Consider the math when you take insurance on 52 hands. The dealer has an ace showing, and your original wager is $20. You take insurance for an extra $10, and break even on the hand when the dealer has a blackjack.
I’m using 52 hands because there are a total of 52 possible cards in the deck. You’re playing in a shoe game, so each of the 52 cards has a roughly equal chance of being the dealer down card.
Your total cost at $10 per hand for the 52 hands is $520. The dealer doesn’t have a blackjack on 36 of the 52 hands, because he or she has an ace to a 9 in the hole.
This leaves 16 hands where the dealer does have a blackjack, because he or she has a 10 to king in the hole.

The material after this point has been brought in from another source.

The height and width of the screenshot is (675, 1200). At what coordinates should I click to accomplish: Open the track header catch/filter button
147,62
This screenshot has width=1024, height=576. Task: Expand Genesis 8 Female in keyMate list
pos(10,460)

On these 16 hands, you get back your $10 wager and the $20 payout. This is a total of $30 on each of the 16 hands, for a grand total of $480.
As you can see, this is a loss of $40 on the 52 hands overall. And this loss is just on the insurance wager. You still have to play your original wager, and you’re at a disadvantage on it because the dealer has the most powerful card in their hand. A hand with an ace, even without a 10 point card with it, is a good hand.

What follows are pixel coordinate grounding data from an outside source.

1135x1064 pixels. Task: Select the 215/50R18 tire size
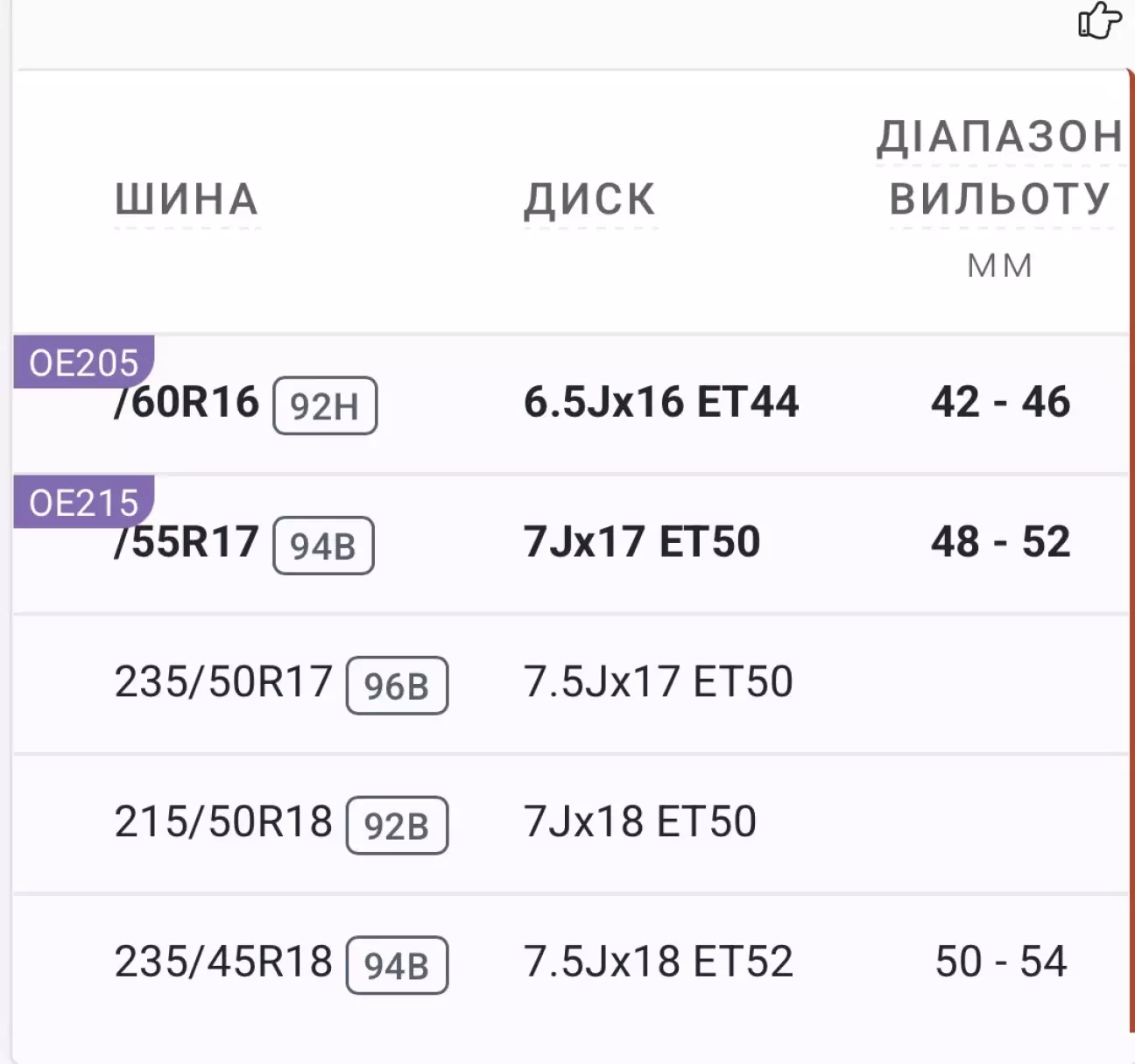(x=223, y=822)
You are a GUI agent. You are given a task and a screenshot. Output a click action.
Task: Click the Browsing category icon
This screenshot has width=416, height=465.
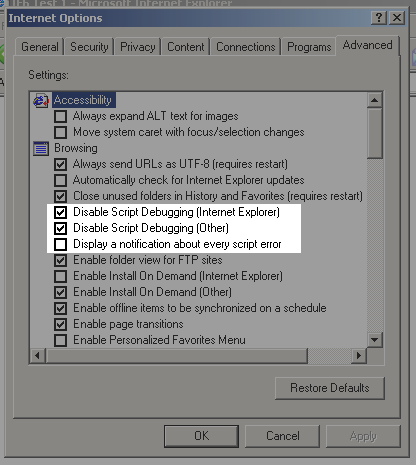pos(41,148)
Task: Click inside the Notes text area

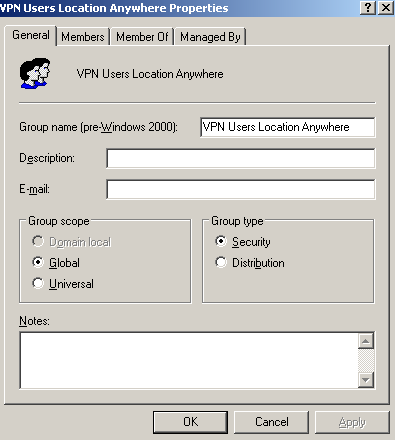Action: point(189,360)
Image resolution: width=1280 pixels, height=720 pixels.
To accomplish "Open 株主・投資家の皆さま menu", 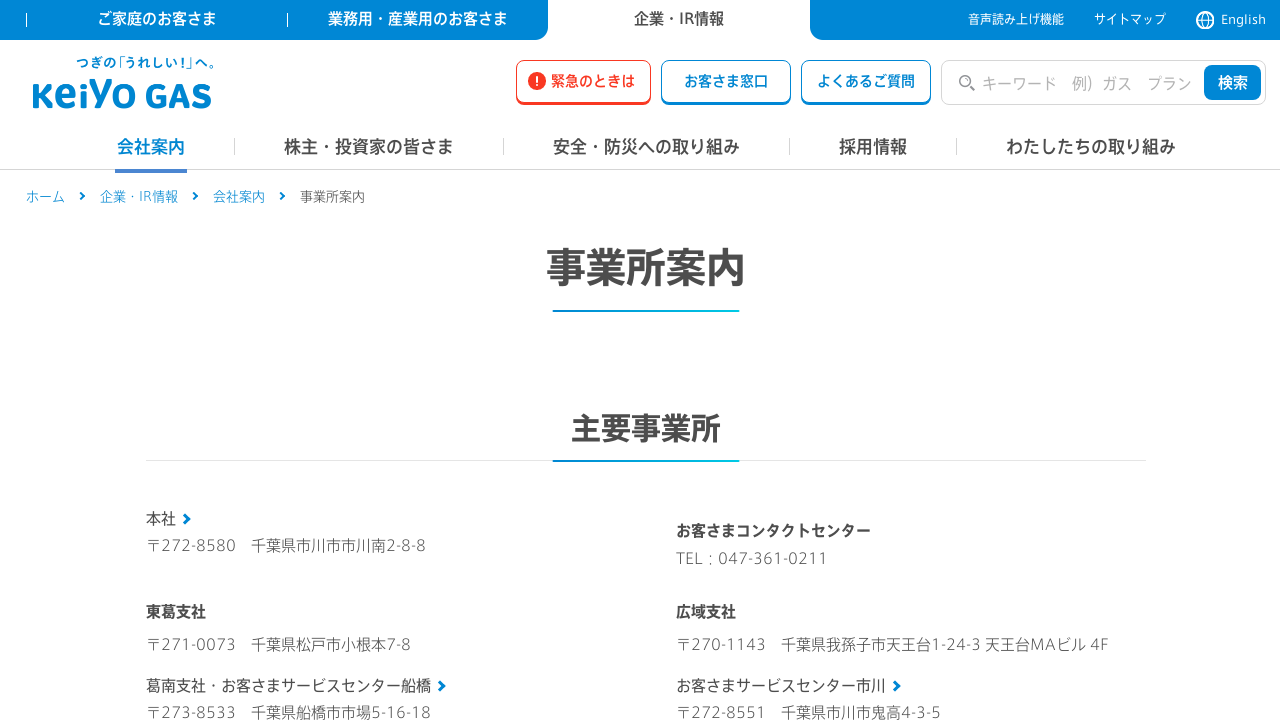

Never fall for the blackjack insurance trap, because it costs you money in the long run.
2 – Risking More Than the Minimum
How much do you risk on each hand when you play real money blackjack? Do you risk the lowest amount possible on each hand? If you’re betting more than the table minimum on any blackjack hand, you’re losing more money than you should.
Even though blackjack is one of the best games in the casino when it comes to a low casino edge, the casino still has an edge. This means that the casino is going to keep a small percentage of every dollar you risk when you play blackjack. And this means that when you risk more, the casino’s take goes up.

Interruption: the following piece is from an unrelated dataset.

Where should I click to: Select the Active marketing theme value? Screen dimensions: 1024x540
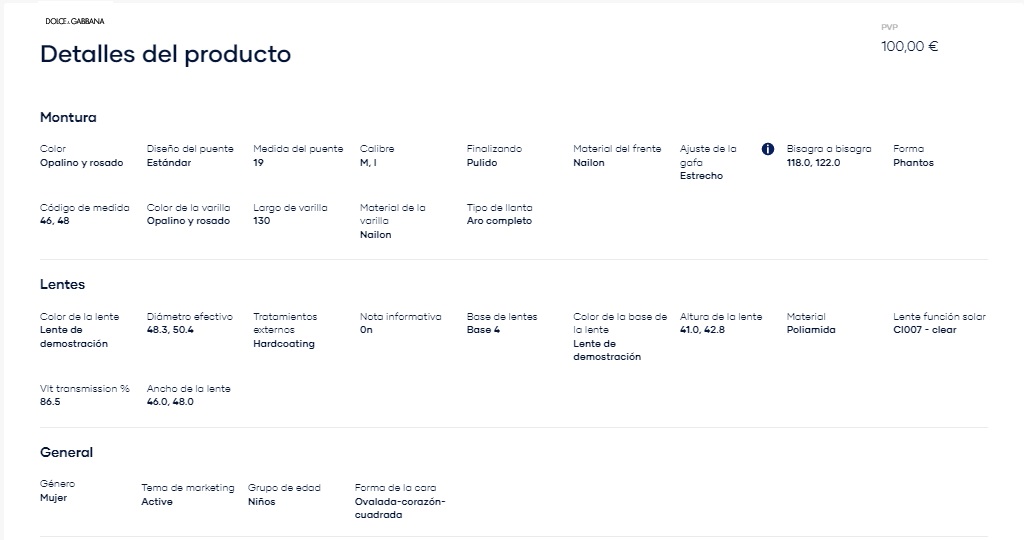(157, 501)
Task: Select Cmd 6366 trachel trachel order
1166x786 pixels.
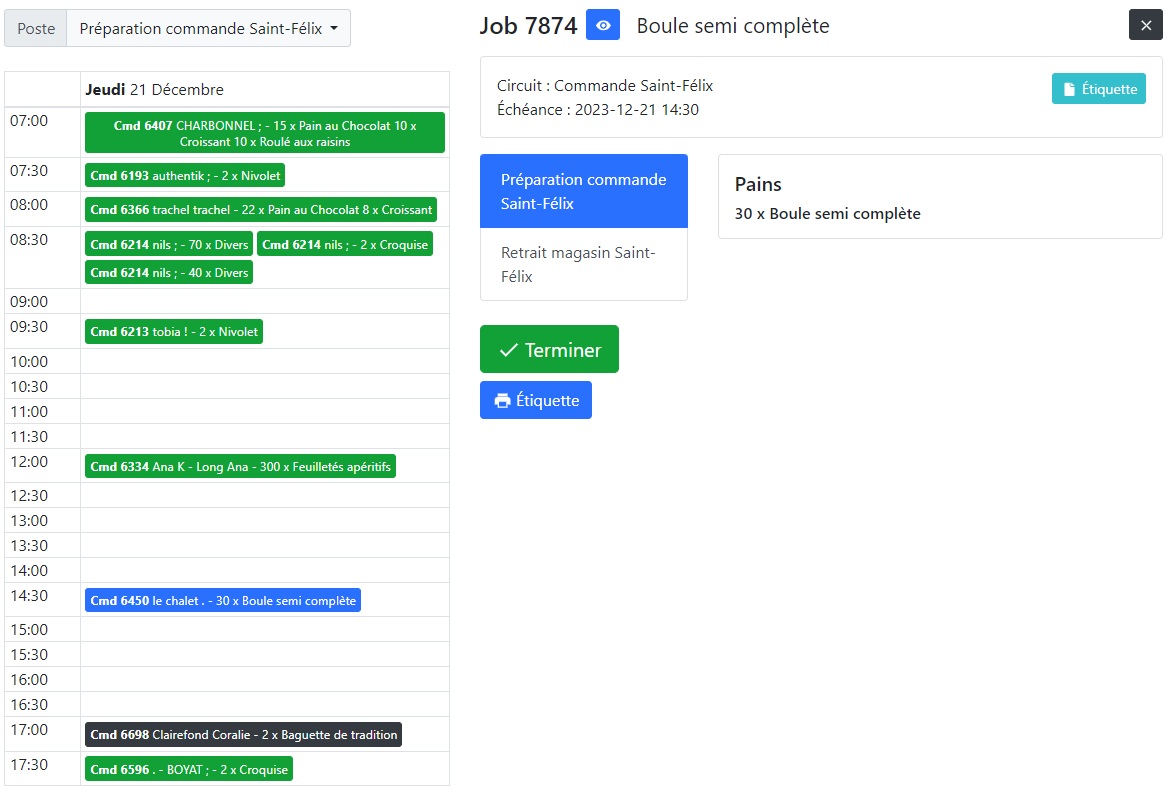Action: point(261,210)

If the blackjack game you’re playing has a 1% casino edge and your average bet is $80, you lose on average 0.80 per hand. But if your average bet is $20, you only lose an average of 0.20 on every hand.
The difference of 0.60 a hand doesn’t sound like much, but it adds up quite fast. If you play 100 hands, it adds up to an extra $60 in losses. On 1,000 hands, it adds up to an extra $600 in losses. This is why you need to make the smallest bet amount possible when you play blackjack.
A Single Exception Exists for This Habit:
If you learn how to count cards or use another advantage method when you play blackjack, there are times when it’s correct to risk more than the minimum. In fact, you have to risk more than the minimum to make a profit.
But this is something to consider only after you become an advantage blackjack player. Never risk more than the minimum before this.
3 – Getting Paid 6:5
The worst thing that ever happened to blackjack players was when the casinos decided to try offering 6:5 on some tables instead of 3:2 for a blackjack. If blackjack players had refused to play on the 6:5 tables, the casinos would have quit offering them. But the players still played.
You can’t afford to get in the habit of playing blackjack when it only pays 6:5. I’m going to show you how much this costs you with a short example.
You’re playing blackjack and using an average bet amount of $20 per hand. Over time, you get a blackjack 724 times. This might be over the course of a year or two years, or whatever. It doesn’t matter how long it takes.
When you get paid 6:5, you get $24 on a $20 wager. When you get paid 3:2, you get $30 on a $20 wager. This is a $6 difference every time you get a blackjack. Multiply the $6 difference times 724 hands to get the extra amount you would win with 3:2 instead of 6:5. $6 times 724 is $4,344.
As you can see, the 6:5 habit is costing you a bunch of money. And the only thing you have to do to break this habit is refuse to ever play 6:5 blackjack again.
4 – Not Doubling Down With an Advantage
This bad habit and the bad habit covered in the next section both have to do with using strategy when you play blackjack. When you use the best strategy when you play blackjack you give yourself the best chance to win.
When you consider whether or not to double down, you should double down when you have the best chance to win. You get twice as much money in play, and when you have an advantage, it makes you more money to get twice as much money in play.
On the other hand, if you don’t have an advantage and put twice as much at risk, it costs you money.
When you have a total of 11 and the dealer has a 6 showing, you have a big advantage in the hand. Any card you receive of 6 to king gives you a strong hand that’s likely to beat the dealer. And even if you draw an ace to 5, the dealer still has a good chance of busting.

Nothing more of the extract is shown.